The Matlab-code loops each (u, v) pixel of each (x, y) microlens. Thus, the algorithm calculates, for each image data which pixel in the output image to contribute using posx and posy signals. These positions depend on pre-computed positions posx and posy, the super-resolution factor d and the selected slope qp.

In the innermost part of the algorithm is computed the contribution of each incoming data to the output image by adding its value with the existing data in the num matrix and taking account this contribution in the den matrix (which keeps track of the number of contributions for all pixels in the output image) in order to normalize the image. This last step is performed on the last for-loop for the three colors and requires the implementation of a division. We have called Stage 2 to this last step.
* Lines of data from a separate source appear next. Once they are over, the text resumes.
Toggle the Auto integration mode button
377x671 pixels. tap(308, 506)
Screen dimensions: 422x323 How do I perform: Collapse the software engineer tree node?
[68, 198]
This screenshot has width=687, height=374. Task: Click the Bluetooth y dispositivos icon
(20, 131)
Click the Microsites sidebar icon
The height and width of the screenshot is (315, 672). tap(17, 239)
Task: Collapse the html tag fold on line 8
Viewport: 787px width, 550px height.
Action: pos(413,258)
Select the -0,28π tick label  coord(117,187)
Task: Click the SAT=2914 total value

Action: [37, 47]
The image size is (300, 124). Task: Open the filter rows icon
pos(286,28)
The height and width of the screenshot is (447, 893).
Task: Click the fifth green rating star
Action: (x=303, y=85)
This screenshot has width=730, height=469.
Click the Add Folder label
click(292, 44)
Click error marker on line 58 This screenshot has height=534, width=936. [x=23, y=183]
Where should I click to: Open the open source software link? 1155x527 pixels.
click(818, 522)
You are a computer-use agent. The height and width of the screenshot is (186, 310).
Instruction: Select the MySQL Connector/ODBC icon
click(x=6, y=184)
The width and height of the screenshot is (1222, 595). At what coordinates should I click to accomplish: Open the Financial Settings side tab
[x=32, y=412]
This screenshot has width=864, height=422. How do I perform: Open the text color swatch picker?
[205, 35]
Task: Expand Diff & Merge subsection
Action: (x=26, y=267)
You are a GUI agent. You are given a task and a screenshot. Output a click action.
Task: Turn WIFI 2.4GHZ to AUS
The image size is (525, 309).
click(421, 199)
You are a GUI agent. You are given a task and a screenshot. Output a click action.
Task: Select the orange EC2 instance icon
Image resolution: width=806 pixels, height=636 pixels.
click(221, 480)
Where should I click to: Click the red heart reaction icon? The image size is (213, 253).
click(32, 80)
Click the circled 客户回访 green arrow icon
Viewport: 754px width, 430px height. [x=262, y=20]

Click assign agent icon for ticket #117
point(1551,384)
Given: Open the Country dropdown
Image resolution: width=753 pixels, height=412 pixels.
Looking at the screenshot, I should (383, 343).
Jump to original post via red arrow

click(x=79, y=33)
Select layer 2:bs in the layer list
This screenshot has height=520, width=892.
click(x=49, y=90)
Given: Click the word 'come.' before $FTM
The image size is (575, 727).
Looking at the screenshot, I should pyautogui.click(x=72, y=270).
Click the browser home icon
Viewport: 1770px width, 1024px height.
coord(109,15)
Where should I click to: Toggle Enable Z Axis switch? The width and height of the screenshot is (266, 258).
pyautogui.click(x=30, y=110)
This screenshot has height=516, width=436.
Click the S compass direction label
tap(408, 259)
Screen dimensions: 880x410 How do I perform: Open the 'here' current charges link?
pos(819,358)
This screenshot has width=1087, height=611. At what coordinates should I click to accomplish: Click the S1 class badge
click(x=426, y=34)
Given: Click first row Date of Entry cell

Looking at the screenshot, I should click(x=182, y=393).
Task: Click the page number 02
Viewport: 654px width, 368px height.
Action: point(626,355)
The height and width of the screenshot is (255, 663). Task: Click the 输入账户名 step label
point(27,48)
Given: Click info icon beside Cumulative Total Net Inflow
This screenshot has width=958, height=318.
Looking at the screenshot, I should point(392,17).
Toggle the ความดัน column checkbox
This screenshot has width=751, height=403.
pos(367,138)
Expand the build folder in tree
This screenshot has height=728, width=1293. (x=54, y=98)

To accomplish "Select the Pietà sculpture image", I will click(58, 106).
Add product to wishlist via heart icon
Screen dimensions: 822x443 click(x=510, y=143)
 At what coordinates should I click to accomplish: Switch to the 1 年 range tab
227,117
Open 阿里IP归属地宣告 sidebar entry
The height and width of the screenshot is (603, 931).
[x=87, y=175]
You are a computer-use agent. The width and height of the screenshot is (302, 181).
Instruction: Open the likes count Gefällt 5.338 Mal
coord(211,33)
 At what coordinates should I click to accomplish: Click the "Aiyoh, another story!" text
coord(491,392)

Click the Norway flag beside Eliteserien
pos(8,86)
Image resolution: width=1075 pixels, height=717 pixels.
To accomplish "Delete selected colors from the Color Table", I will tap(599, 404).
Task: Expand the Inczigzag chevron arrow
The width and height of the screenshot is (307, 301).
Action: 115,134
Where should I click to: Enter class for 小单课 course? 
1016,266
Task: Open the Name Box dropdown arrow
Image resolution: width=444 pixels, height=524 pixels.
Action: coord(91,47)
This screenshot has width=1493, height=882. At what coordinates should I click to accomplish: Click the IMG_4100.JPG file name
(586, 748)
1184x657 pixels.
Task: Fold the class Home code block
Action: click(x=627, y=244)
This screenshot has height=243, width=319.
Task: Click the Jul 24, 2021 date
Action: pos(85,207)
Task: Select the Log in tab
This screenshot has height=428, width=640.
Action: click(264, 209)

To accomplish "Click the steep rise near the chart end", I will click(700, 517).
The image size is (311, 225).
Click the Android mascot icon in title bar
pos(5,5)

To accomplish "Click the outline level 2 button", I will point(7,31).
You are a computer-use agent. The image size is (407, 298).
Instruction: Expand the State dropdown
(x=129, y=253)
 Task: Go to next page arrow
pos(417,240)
The algorithm can be accelerated using parallel processing power of FPGAs instead of other classical technology platforms [15,16]. In our implementation the improvements are due to the fact that:

Arithmetic computations are performed in pipeline and as parallel as possible.

The algorithm is implemented fully in parallel for each color component.

We have used a hardware divider that performs the division operation for the normalization task in a single clock cycle.

Furthermore, the algorithm implementation using FPGA offers the following additional advantages:

Independence of the technology. The algorithm is fully implemented in VHDL. Thus it can be implemented on any FPGA from any vendor provided that meets the hardware requirements.

The implemented system is modular and scalable because we have used VHDL generics and packages. The implemented system is easily reconfigurable by using these resources of the language. We can easily change the image size, the width of input data and intermediate calculations, the slope and the number of microlenses of the sensor.

The image is introduced into the FPGA by rows as a conventional image. This involves rearranging the nested loops in Algorithm 1. So, the order of the indexes has to change from (x,y,u,v) to (y,v,x,u). In addition, the origin of the indexes of all the loops has to start at zero, because they will be implemented using hardware counters. Given these considerations, the Matlab-code has been modified as shown in Algorithm 3. Taking into account these considerations, the overall implemented architecture is depicted in Figure 3. The precomputed estimator module acts as the global controller of the system.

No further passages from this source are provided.